Saved entries:
[Start of Attachment]

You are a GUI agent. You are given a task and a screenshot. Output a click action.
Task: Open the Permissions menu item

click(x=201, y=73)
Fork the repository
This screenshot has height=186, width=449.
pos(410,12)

[End of Attachment]

What to work on: Copy all of the data exactly. Skip nothing.

Task solution:
You are a GUI agent. You are given a task and a screenshot. Output a click action.
Task: Open the Permissions menu item

click(x=201, y=73)
Fork the repository
This screenshot has height=186, width=449.
pos(410,12)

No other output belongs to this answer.